DESCRIPTION OF THE TASK |
Copy out every line of the items below that contains the word "screenshot".

*****

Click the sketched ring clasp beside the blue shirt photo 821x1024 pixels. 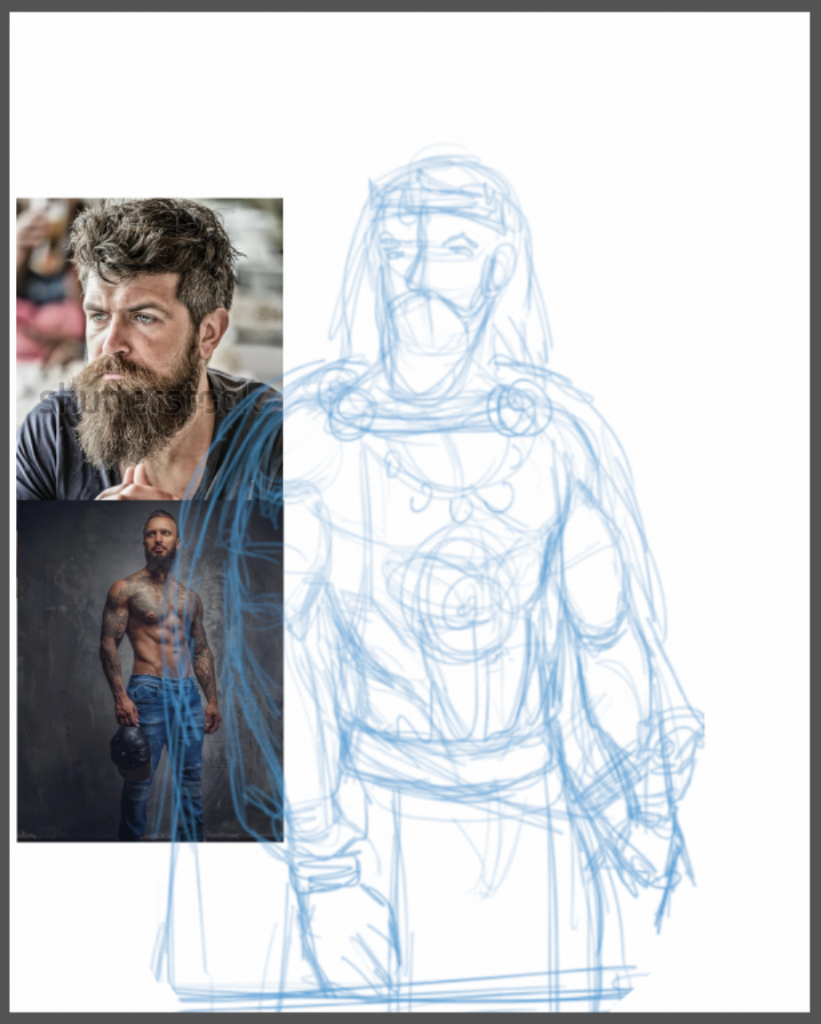[349, 405]
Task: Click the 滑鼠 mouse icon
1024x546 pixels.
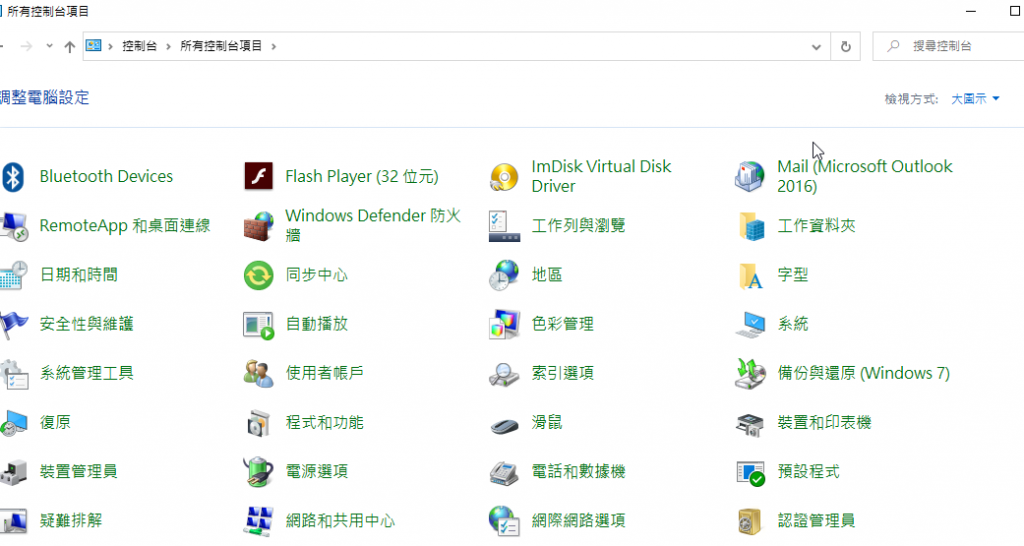Action: coord(504,422)
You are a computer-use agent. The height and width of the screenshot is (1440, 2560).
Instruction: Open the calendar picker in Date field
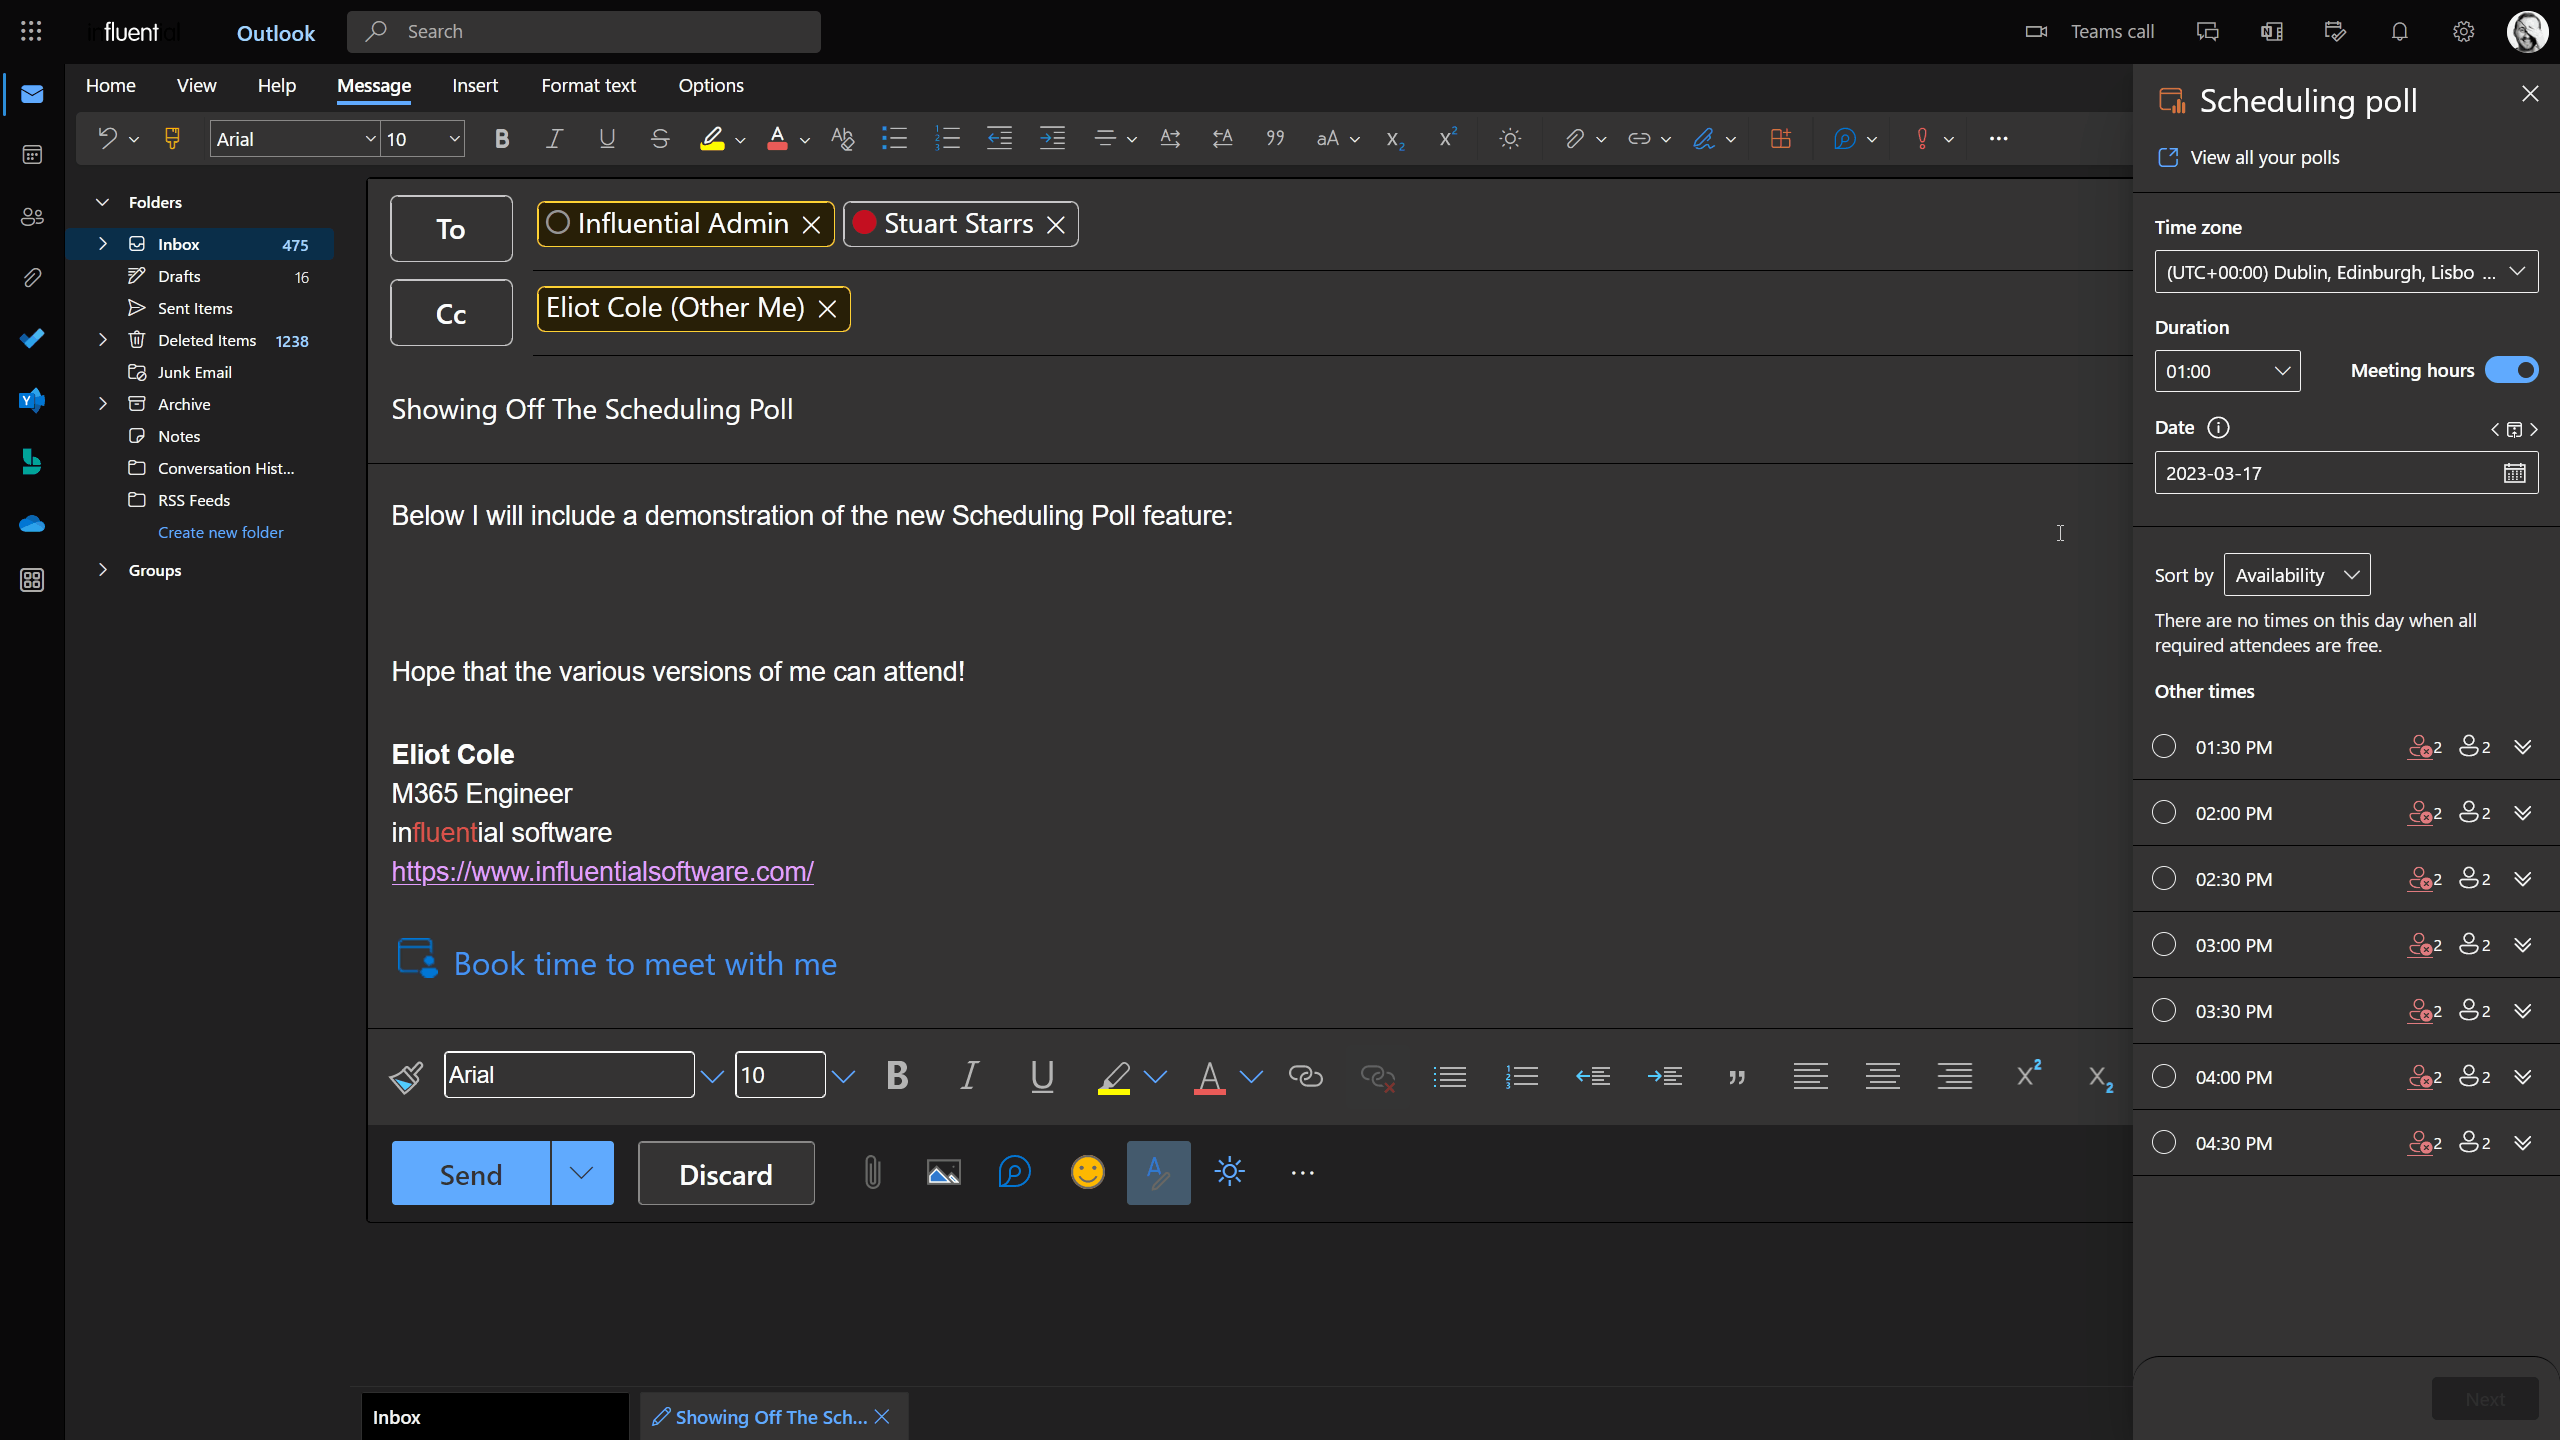tap(2514, 473)
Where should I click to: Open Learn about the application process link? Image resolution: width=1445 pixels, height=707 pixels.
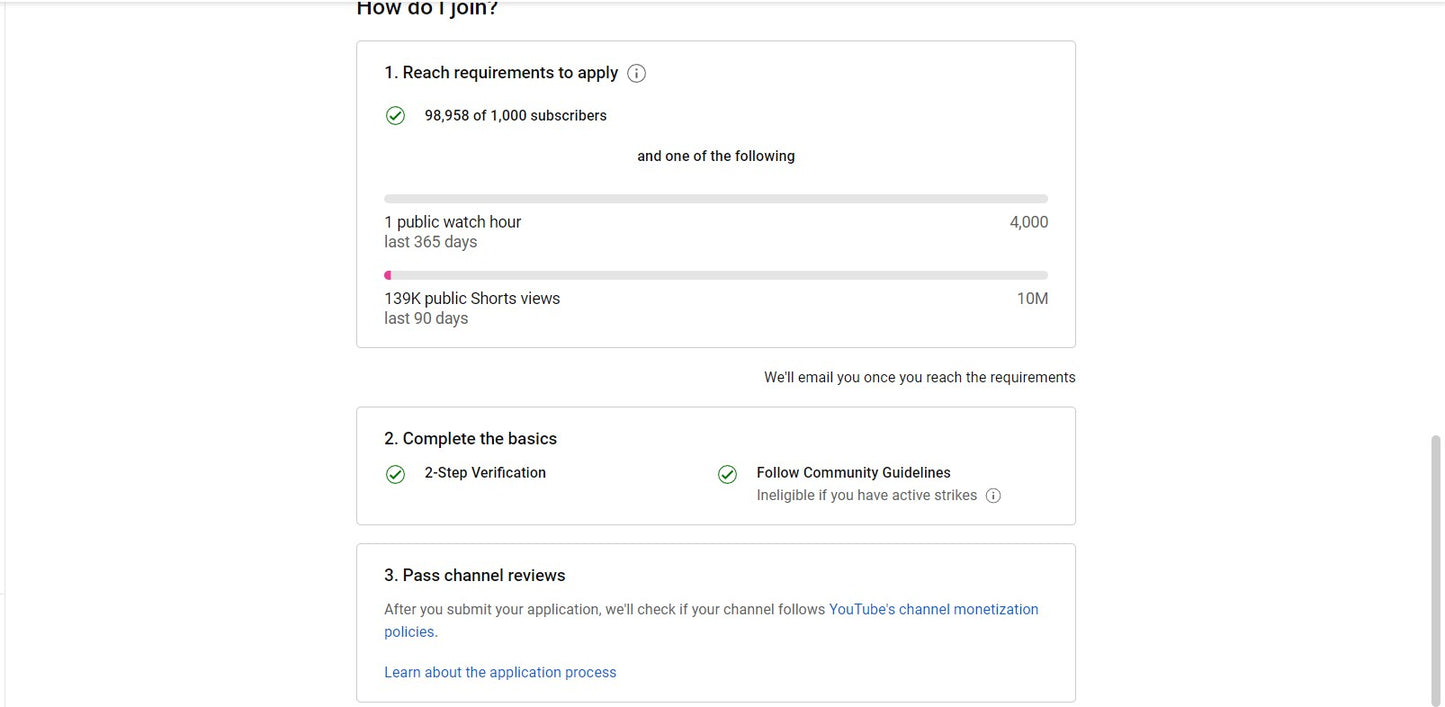coord(500,672)
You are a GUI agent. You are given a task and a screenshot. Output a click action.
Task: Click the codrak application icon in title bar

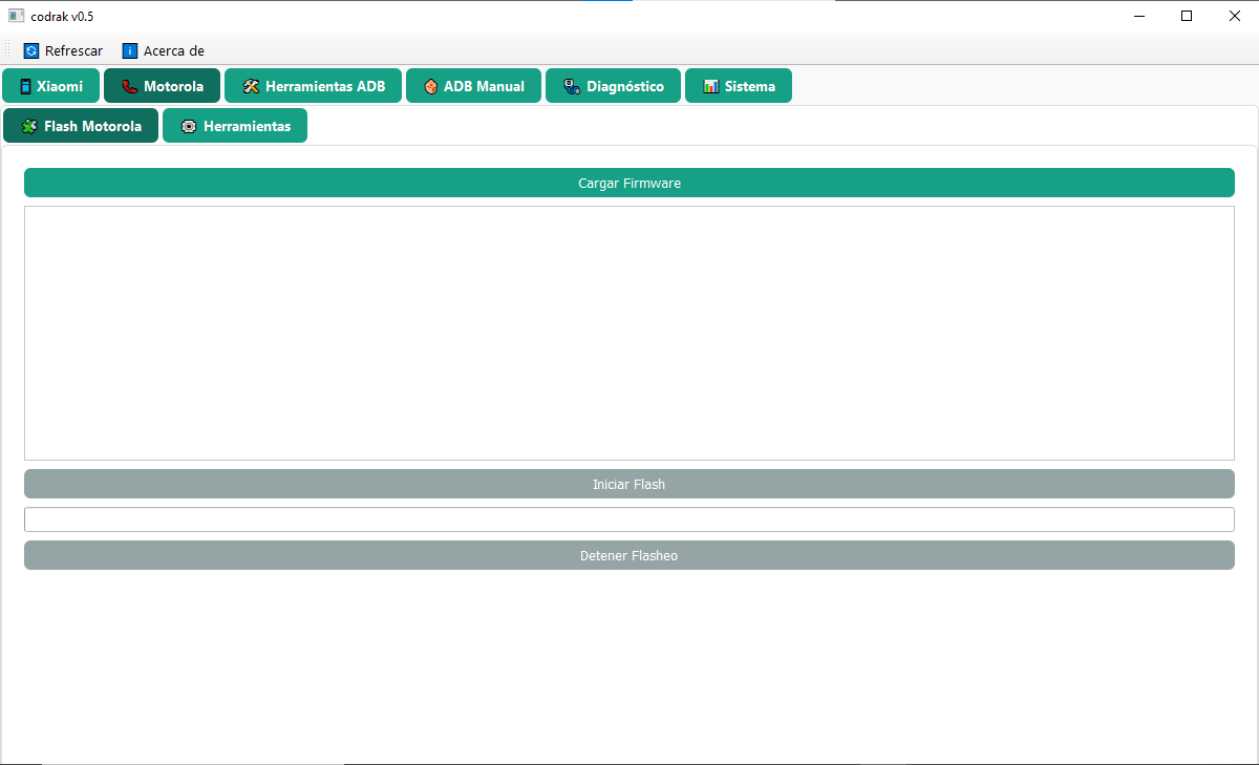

*****

THE ANSWER |
You are a computer-use agent. The height and width of the screenshot is (1440, 2560).
You are a GUI agent. You are given a task and a screenshot. Output a click action.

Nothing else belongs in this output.